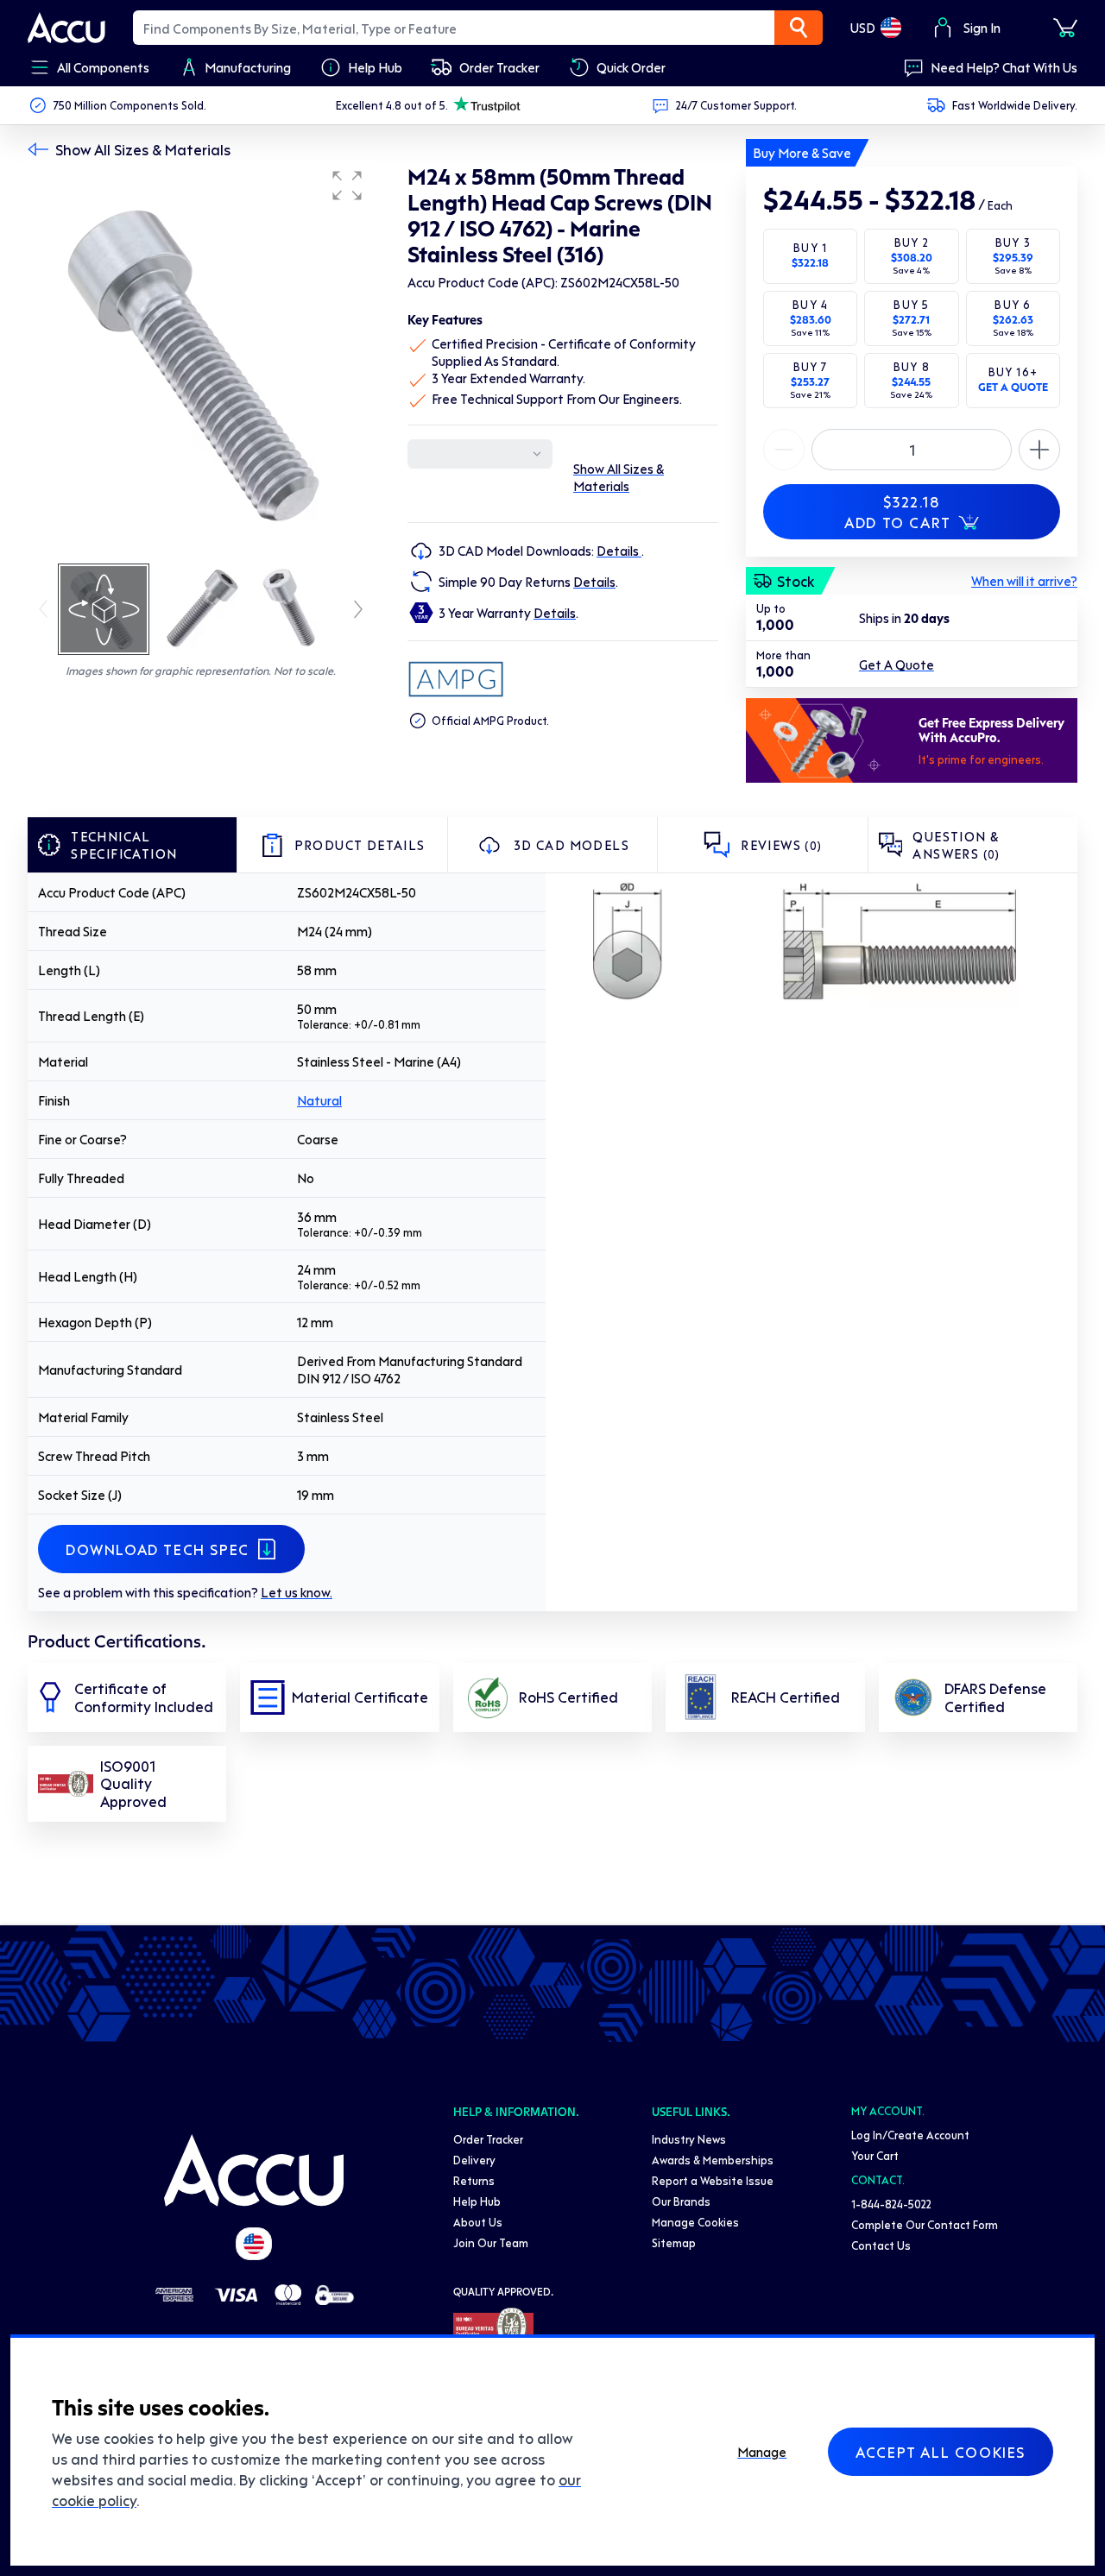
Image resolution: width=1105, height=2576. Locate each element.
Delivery (474, 2159)
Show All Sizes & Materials (142, 149)
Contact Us (881, 2245)
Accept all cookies (941, 2451)
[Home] (254, 2170)
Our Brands (681, 2201)
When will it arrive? (1024, 581)
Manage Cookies (695, 2221)
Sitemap (674, 2242)
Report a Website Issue (713, 2180)
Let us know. (296, 1592)
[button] (347, 185)
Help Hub (477, 2201)
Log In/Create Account (910, 2134)
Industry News (689, 2138)
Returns (474, 2180)
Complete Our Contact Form (924, 2224)
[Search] (798, 27)
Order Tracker (488, 2138)
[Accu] (66, 27)
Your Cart (875, 2155)
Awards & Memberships (713, 2159)
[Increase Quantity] (784, 449)
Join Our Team (490, 2242)
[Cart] (1065, 28)
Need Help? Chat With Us (1004, 67)
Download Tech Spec (157, 1549)
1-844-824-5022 (891, 2203)
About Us (477, 2221)
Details (619, 550)
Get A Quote (896, 664)
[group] (200, 361)
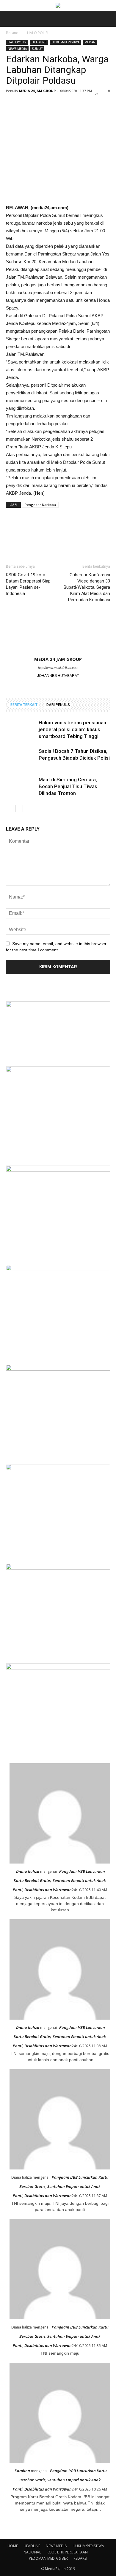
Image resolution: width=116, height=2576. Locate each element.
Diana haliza (27, 1871)
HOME (12, 2545)
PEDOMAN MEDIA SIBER (48, 2558)
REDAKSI (80, 2558)
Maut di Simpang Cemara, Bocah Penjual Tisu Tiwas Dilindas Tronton (68, 786)
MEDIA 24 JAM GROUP (37, 90)
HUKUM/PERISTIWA (65, 42)
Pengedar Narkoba (40, 504)
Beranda (13, 32)
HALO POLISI (37, 32)
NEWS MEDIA (17, 49)
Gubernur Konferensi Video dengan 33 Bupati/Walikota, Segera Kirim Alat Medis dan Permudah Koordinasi (87, 587)
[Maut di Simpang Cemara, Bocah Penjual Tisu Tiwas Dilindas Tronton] (21, 786)
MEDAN (89, 42)
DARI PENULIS (58, 705)
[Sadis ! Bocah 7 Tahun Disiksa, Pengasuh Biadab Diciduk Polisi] (21, 758)
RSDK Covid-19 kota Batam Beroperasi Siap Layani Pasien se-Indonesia (28, 584)
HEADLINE (39, 42)
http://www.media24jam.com (58, 667)
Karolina (22, 2470)
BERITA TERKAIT (23, 705)
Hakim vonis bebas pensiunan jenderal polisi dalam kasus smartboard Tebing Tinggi (72, 729)
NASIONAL (32, 2552)
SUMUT (37, 49)
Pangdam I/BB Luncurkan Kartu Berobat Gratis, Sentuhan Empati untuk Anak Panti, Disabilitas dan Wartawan (59, 1880)
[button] (107, 19)
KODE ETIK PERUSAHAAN (67, 2552)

Aim of the task: With pictures excluded, reproduce exactly the lines above from the one containing "[Cart] (1065, 28)" down to the one containing "Diana haliza (27, 1871)", those two included.

Solution for this problem:
[Cart] (1065, 28)
Need Help? Chat With Us (1004, 67)
Download Tech Spec (157, 1549)
1-844-824-5022 (891, 2203)
About Us (477, 2221)
Details (619, 550)
Get A Quote (896, 664)
[group] (200, 361)
Image resolution: width=116, height=2576. Locate each element.
Diana haliza (27, 1871)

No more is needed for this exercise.